His hands like mitts covered her, his body like an oak tree, like a piece of stone, leaning his weight into her, his eyes closed, his swollen fingers on her, melting her in her lack of substance, she is hollow, filled with air.
Once, before, she had sat down next to him, thigh on thigh, hip touching, trying to find her solidity. He had held up his hand once, for her to grab, or slap, or lick, and it was like an offering. She could touch his hair, but it was his skin, she couldn’t go near. They knew the names of the nerves, nerve endings. They knew how fingernails form. They knew the scientific name for the tongue.
When he was naked, she considered his body as from a text, giving each muscle its name, pointing to them with her tongue, with her fingers, straining over them, learning him.
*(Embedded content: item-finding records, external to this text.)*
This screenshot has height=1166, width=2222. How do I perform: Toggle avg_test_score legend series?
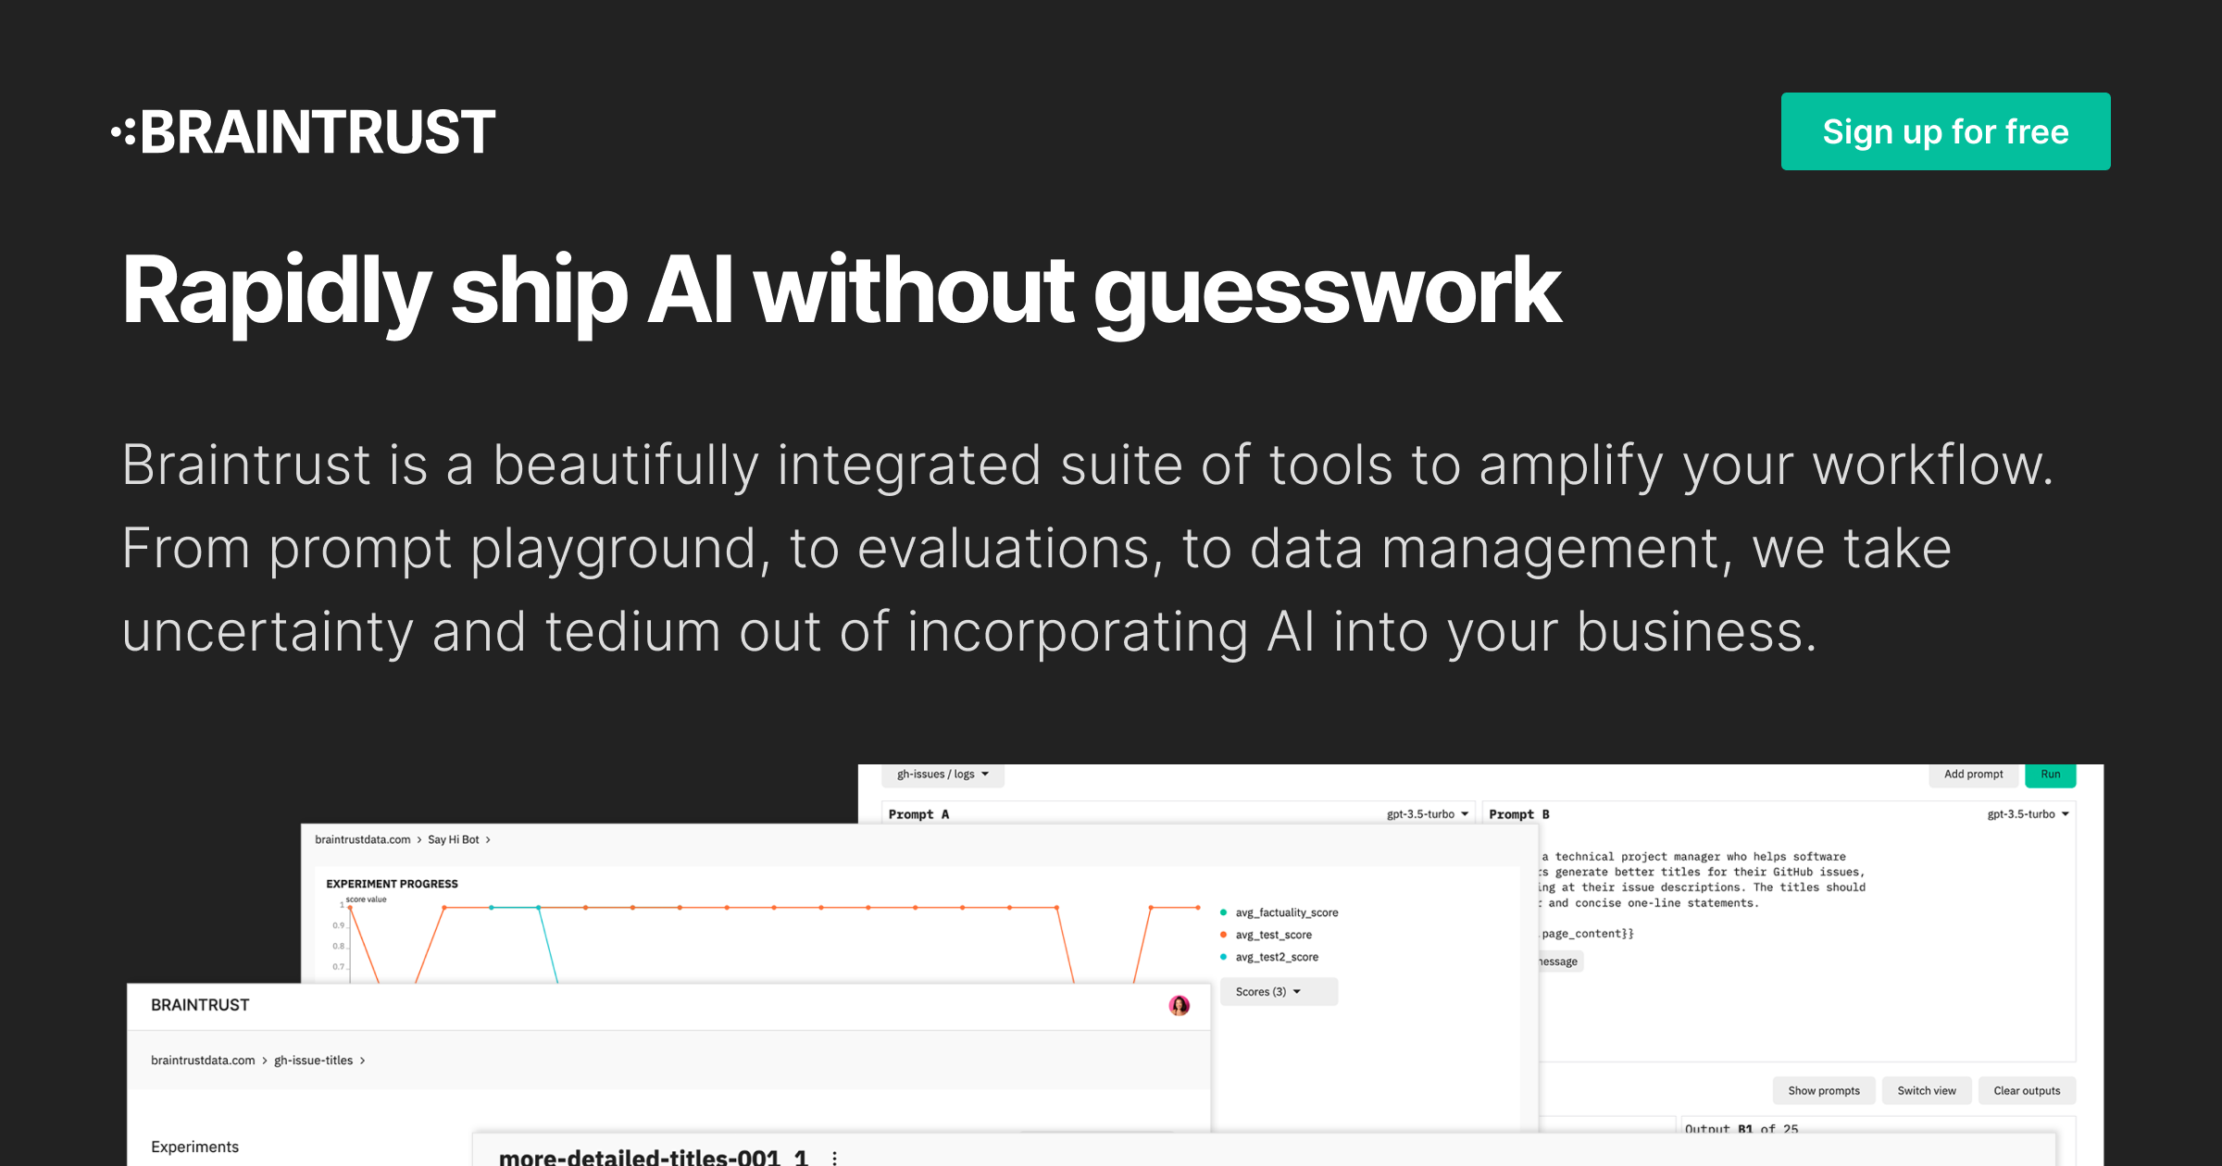[1273, 935]
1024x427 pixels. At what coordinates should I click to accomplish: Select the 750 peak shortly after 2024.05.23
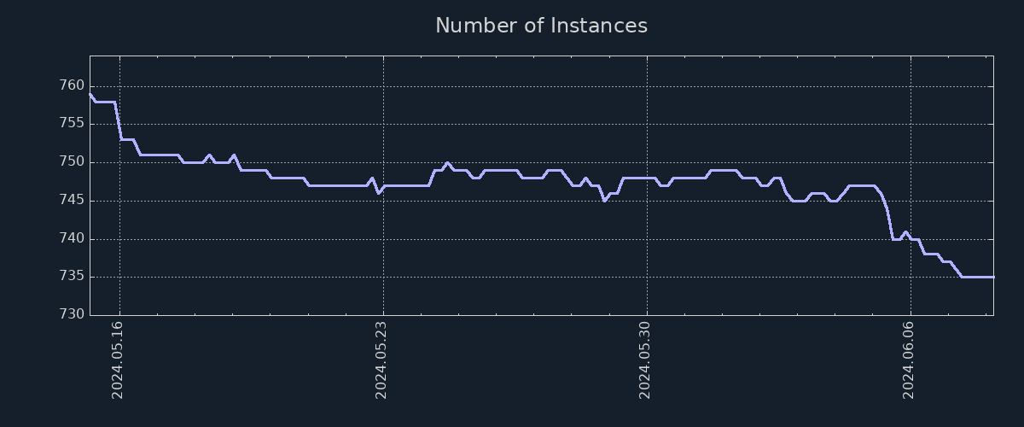click(447, 162)
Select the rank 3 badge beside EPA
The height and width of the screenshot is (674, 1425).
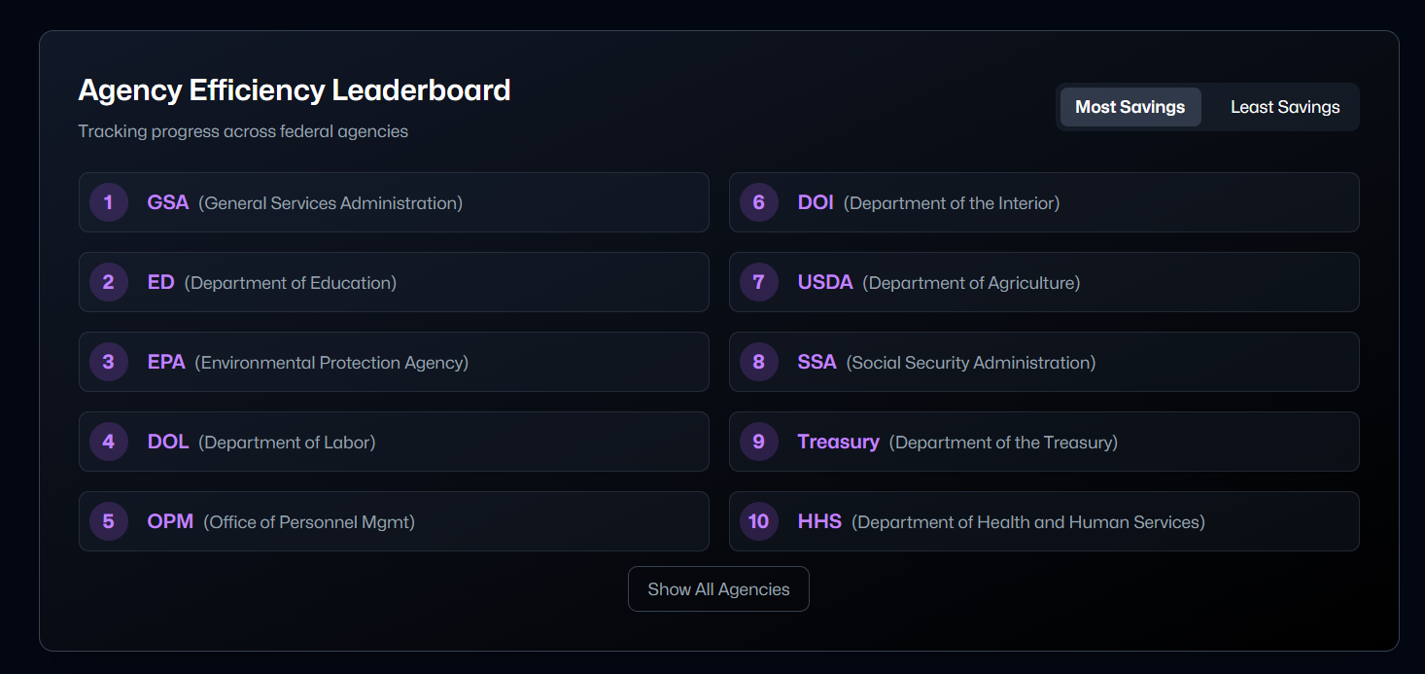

She wanted to see inside, trace the rivers of blood, feel the meaty assurance of the beating of his heart, know him completely.
The last day, they didn’t touch, talked about inconsequential ideas, crossed a stream. He brushed the inside of her knee with his fingertips, it seemed too late.
Let’s get out of here, he said.
We never opened the heart.
They leaned close together, their heads touching, and cut open the heart. It was little, the size of a small plum, a large walnut, the meaty dark ventricles, thin skinned atria. His hands, giant’s hands, too massive to open the delicate valves. Her fingers, long and thin, too insubstantial to leave their mark, too weak to hold on, to rip into him and find out what was inside.
Thanks again to everyone who has been so welcoming to newbie me...yay!